The optional permute parameter may be used to indicate a permutation of the data indices from logical order (the order in which the arrays are accessed in code) to memory order (the actual order of indices in memory). Permutations must be specified using the exported Permutation type, as in permute = Permutation(3, 1, 2).

It is also possible to pass a TimerOutput to the constructor. See Measuring performance for details.

Examples

Decompose a 3D geometry of global dimensions $N_x × N_y × N_z = 4×8×12$ along the second ($y$) and third ($z$) dimensions:

julia> topo = MPITopology(MPI.COMM_WORLD, Val(2));

julia> Pencil(topo, (4, 8, 12), (2, 3))
Decomposition of 3D data
    Data dimensions: (4, 8, 12)
    Decomposed dimensions: (2, 3)
    Data permutation: NoPermutation()
    Array type: Array

julia> Pencil(topo, (4, 8, 12), (2, 3); permute = Permutation(3, 2, 1))
Decomposition of 3D data
    Data dimensions: (4, 8, 12)
    Decomposed dimensions: (2, 3)
    Data permutation: Permutation(3, 2, 1)
    Array type: Array

In the second case, the actual data is stored in (z, y, x) order within each MPI process.

Pencil([A = Array], size_global::Dims{N}, [decomp_dims = (2, …, N)], comm::MPI.Comm; kws...)

Convenience constructor that implicitly creates a MPITopology.

The number of decomposed dimensions specified by decomp_dims must be M < N. If decomp_dims is not passed, dimensions 2:N are decomposed.

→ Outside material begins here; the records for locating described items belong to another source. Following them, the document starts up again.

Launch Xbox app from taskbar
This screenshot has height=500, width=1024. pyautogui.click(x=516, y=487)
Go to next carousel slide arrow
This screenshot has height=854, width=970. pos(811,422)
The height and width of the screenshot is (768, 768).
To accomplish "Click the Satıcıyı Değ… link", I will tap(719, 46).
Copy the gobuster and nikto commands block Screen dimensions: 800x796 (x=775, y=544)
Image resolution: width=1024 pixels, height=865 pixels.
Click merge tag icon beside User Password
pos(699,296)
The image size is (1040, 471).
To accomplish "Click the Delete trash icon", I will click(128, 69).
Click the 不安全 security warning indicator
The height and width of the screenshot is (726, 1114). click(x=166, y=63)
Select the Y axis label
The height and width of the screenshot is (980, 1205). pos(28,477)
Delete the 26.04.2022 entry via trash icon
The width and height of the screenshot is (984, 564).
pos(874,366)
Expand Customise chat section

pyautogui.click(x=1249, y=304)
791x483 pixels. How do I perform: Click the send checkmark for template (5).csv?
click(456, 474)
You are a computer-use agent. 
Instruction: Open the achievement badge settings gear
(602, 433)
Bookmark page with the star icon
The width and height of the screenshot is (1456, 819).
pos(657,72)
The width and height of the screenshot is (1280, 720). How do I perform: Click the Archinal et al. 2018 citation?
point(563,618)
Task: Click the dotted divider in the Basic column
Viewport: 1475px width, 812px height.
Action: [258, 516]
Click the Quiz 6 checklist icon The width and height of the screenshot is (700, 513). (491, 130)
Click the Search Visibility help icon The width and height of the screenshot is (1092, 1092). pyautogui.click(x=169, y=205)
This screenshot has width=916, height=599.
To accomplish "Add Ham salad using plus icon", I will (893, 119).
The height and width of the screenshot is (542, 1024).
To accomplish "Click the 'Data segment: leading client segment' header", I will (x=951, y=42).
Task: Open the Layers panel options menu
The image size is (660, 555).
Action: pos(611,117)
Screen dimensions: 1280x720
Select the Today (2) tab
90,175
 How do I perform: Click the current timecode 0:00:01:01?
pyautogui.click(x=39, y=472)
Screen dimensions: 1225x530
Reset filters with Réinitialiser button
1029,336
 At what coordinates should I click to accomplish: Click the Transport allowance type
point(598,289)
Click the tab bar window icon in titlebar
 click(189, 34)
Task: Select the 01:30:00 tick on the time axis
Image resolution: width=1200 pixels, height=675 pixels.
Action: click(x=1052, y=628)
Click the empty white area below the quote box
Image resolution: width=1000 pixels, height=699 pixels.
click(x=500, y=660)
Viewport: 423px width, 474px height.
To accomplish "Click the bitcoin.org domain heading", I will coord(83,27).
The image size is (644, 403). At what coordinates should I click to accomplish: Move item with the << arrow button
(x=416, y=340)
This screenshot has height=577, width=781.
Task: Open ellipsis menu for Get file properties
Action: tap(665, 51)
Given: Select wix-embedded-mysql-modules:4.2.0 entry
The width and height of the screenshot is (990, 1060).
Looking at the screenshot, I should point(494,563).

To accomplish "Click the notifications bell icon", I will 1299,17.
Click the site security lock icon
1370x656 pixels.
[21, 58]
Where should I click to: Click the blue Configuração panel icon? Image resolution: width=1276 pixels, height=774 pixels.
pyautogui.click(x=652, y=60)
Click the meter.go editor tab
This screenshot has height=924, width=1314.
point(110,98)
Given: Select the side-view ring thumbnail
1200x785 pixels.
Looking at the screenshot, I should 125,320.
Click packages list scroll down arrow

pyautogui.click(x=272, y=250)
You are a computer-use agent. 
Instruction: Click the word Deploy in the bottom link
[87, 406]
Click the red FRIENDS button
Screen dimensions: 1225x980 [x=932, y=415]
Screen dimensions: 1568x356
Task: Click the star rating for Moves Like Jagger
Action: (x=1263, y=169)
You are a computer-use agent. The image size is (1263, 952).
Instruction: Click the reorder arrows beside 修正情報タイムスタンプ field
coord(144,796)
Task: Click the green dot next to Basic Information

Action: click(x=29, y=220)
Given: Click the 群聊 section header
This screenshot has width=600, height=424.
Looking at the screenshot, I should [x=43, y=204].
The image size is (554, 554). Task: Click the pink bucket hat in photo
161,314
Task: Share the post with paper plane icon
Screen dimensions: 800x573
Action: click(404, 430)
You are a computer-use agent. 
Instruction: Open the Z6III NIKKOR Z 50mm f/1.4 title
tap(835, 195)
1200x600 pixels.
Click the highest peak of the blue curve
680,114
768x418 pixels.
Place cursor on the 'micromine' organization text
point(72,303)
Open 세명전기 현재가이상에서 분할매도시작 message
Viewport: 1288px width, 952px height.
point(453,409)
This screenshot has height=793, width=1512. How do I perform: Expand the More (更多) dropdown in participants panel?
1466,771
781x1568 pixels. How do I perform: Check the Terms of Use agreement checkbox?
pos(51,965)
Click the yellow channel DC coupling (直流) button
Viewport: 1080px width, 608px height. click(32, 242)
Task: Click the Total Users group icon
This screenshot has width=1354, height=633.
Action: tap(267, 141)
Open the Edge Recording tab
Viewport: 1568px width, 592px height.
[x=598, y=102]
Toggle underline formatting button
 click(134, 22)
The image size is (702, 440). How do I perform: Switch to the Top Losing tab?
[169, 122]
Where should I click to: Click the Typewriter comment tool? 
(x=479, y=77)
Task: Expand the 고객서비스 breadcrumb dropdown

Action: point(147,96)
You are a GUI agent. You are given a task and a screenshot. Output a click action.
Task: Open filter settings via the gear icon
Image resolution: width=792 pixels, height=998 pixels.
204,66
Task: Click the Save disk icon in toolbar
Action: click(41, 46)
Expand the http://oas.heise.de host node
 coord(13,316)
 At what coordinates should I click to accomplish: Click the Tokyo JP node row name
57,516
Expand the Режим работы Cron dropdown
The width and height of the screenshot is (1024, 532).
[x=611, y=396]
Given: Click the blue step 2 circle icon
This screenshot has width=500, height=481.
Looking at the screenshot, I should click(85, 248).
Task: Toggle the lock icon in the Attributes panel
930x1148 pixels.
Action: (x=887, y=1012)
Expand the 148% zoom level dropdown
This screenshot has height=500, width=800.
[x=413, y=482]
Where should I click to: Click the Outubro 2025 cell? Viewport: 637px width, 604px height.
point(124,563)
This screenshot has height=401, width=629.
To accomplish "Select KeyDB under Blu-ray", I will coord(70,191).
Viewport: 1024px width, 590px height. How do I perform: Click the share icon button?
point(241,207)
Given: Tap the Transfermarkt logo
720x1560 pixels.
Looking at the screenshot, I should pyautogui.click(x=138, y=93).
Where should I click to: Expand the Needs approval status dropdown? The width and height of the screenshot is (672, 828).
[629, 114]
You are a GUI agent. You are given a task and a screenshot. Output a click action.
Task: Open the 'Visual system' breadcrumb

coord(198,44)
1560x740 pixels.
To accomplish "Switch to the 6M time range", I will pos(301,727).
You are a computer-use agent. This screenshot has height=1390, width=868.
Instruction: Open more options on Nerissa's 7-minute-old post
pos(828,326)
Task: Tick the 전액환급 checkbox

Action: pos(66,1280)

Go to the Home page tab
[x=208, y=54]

Keyword arguments are passed to alternative constructor taking an MPITopology. That constructor should be used if more control is desired.

Examples

julia> Pencil((4, 8, 12), MPI.COMM_WORLD)
Decomposition of 3D data
    Data dimensions: (4, 8, 12)
    Decomposed dimensions: (2, 3)
    Data permutation: NoPermutation()
    Array type: Array

julia> Pencil((4, 8, 12), (1, ), MPI.COMM_WORLD)
Decomposition of 3D data
    Data dimensions: (4, 8, 12)
    Decomposed dimensions: (1,)
    Data permutation: NoPermutation()
    Array type: Array

Pencil(
    [A = Array],
    p::Pencil{N,M};
    decomp_dims::Dims{M} = decomposition(p),
    size_global::Dims{N} = size_global(p),
    permute::P = permutation(p),
    timer::TimerOutput = timer(p),
)

Create new pencil configuration from an existent one.

This constructor enables sharing temporary data buffers between the two pencil configurations, leading to reduced global memory usage.